--- BEGIN Text ---
The Controversial Book that Is Fifty Shades of Grey

by - Sunday, July 15, 2012

I read a lot, mostly in ebook format, and I read a variety of genre - paranormal, mythology, sports, military. I actually have an account at Goodreads.com so I'll have an idea about new and old titles I should read next. One time, while browsing the site, I came across Fifty Shades of Grey. It has so many bad reviews though that I didn't even read the summary and moved on.

Fifty Shades of Grey
Fifty Shades Trilogy
But, I noticed that the book has been getting a lot of buzz. In fact, someone from a local radio station I listen to regularly mentioned the Fifty Shades of Grey and the other two books (it's a trilogy). She said that she have read it and it's, well, a good read for her. I mean, really? After all those bad reviews both from a book site and Amazon.com, people are going crazy about this?

So, what exactly is Fifty Shades of Grey and why has it become a best seller? The book is an erotic novel written by E.L James. It's a BDSM (bondage, discipline, sadism and masochism) story about Christian Grey and Anastasia Steele. 

When literature student Anastasia Steele is drafted to interview the successful young entrepreneur Christian Grey for her campus magazine, she finds him attractive, enigmatic and intimidating. Convinced their meeting went badly, she tries to put Grey out of her mind - until he happens to turn up at the out-of-town hardware store where she works part-time. 

The unworldly, innocent Ana is shocked to realize she wants this man, and when he warns her to keep her distance it only makes her more desperate to get close to him. Unable to resist Ana’s quiet beauty, wit, and independent spirit, Grey admits he wants her - but on his own terms. 

Shocked yet thrilled by Grey's singular erotic tastes, Ana hesitates. For all the trappings of success – his multinational businesses, his vast wealth, his loving adoptive family – Grey is a man tormented by demons and consumed by the need to control. When the couple embarks on a passionate, physical and daring affair, Ana learns more about her own dark desires, as well as the Christian Grey hidden away from public scrutiny.

Can their relationship transcend physical passion? Will Ana find it in herself to submit to the self-indulgent Master? And if she does, will she still love what she finds?

Erotic, amusing, and deeply moving, the Fifty Shades Trilogy is a tale that will obsess you, possess you, and stay with you forever.

This is the summary on Goodreads.com. So, on to the next question, as to why it has become a best seller. I'm not sure. Maybe the world has gone crazy. Haha. Or maybe because it's a book (or all three of them) that provides a ground for freedom for those who have secret sexual intensities that will otherwise be condemned in the societies where they live. Let's face it. Not many people have high regards for BDSM type of sex. And by reading this book, the reader can put themselves in the shoes of Anastasia and live their fantasies.
--- END Text ---
→ Exercise tasks
- A) In the blog post about Fifty Shades of Grey, where does Anastasia Steele work part-time?
- B) Write out the part of the blog post about Fifty Shades of Grey that begins with the words "The Controversial Book" and ends with "and moved on.", swapping "ebook" for "paperback".
--- BEGIN Data excerpt ---
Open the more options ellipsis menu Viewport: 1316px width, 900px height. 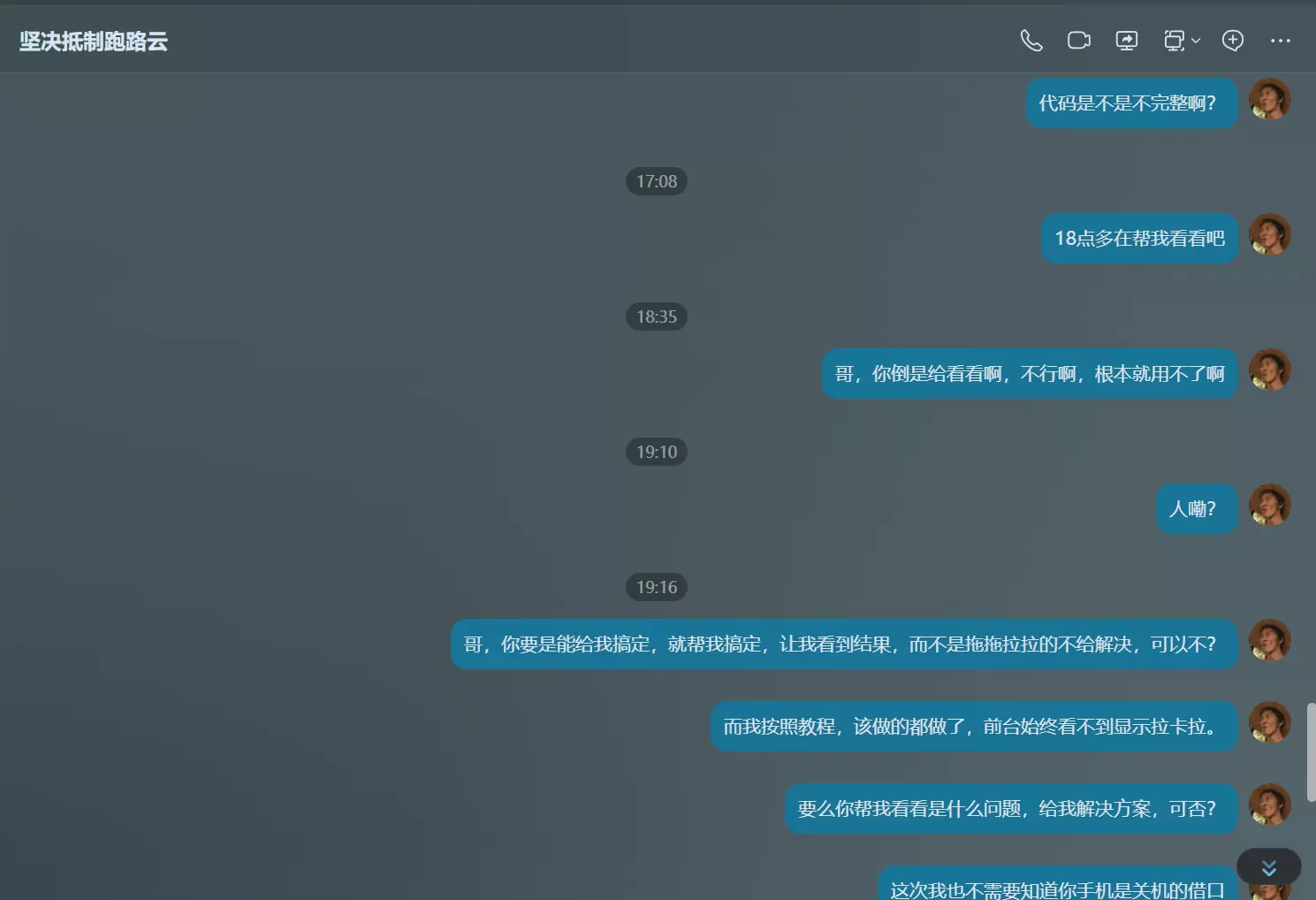pos(1281,41)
--- END Data excerpt ---
→ Answers to each task
- A) An out-of-town hardware store.

- B)
The Controversial Book that Is Fifty Shades of Grey

by - Sunday, July 15, 2012

I read a lot, mostly in paperback format, and I read a variety of genre - paranormal, mythology, sports, military. I actually have an account at Goodreads.com so I'll have an idea about new and old titles I should read next. One time, while browsing the site, I came across Fifty Shades of Grey. It has so many bad reviews though that I didn't even read the summary and moved on.